What this task involves ▸ Each line from the one that contains "The image size is (366, 244)." through the last line of the listing below is to be returned exactly as it stands, and nothing else.

Data extract ▸
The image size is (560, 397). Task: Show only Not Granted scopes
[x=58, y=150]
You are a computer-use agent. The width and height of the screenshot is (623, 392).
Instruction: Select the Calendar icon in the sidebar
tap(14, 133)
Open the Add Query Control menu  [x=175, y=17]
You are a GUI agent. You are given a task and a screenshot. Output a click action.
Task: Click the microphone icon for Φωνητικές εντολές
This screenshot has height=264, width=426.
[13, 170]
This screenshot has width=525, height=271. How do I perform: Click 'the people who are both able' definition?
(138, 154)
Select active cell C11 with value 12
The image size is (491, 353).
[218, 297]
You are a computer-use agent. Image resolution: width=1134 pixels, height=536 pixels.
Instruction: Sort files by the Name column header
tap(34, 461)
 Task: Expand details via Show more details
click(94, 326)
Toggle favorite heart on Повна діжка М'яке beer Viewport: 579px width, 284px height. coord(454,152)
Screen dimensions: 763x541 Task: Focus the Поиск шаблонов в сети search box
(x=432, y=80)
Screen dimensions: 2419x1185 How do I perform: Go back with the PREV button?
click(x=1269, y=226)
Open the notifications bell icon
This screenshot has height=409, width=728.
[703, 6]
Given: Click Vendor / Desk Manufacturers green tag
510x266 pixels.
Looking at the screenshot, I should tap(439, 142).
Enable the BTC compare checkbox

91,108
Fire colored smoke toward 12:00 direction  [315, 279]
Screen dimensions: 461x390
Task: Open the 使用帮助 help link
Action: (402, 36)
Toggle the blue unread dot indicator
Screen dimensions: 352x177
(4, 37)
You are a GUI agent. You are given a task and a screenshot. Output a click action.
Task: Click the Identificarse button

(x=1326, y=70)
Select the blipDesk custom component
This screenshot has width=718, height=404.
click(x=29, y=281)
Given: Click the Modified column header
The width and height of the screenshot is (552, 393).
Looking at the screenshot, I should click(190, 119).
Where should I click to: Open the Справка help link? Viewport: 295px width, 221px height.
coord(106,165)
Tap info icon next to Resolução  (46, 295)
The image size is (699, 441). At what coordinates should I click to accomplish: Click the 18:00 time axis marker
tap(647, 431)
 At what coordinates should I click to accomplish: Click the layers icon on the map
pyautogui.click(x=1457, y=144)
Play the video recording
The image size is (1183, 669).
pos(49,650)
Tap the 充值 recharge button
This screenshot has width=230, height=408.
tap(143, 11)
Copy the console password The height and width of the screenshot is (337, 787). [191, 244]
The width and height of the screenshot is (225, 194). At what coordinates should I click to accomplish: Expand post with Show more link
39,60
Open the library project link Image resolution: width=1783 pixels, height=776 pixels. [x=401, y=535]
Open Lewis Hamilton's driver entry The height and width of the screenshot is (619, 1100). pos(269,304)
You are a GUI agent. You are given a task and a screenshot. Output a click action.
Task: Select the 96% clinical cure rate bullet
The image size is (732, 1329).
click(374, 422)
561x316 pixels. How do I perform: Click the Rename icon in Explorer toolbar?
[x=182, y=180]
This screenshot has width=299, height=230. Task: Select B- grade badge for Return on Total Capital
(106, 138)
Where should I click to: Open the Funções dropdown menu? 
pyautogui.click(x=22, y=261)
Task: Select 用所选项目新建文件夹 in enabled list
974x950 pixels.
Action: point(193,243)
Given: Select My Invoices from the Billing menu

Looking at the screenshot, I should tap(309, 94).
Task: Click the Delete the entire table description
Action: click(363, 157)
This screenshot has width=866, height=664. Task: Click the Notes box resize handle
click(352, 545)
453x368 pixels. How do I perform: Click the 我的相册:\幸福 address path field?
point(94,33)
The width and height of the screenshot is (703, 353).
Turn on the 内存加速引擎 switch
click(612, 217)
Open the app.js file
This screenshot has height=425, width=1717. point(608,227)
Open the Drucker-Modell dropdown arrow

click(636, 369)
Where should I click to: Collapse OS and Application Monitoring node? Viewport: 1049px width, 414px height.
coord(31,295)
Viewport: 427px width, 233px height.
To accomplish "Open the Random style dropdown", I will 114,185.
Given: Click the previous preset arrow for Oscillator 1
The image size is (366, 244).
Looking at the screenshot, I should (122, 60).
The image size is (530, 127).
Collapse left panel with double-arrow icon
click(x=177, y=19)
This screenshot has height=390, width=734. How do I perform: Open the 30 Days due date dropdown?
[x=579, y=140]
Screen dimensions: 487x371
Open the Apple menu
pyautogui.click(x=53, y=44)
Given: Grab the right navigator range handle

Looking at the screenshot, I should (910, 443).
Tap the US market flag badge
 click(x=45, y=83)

Result of the task ▸
The image size is (366, 244).
Looking at the screenshot, I should (122, 60).
The image size is (530, 127).
Collapse left panel with double-arrow icon
click(x=177, y=19)
This screenshot has height=390, width=734. How do I perform: Open the 30 Days due date dropdown?
[x=579, y=140]
Screen dimensions: 487x371
Open the Apple menu
pyautogui.click(x=53, y=44)
Given: Grab the right navigator range handle

Looking at the screenshot, I should (910, 443).
Tap the US market flag badge
 click(x=45, y=83)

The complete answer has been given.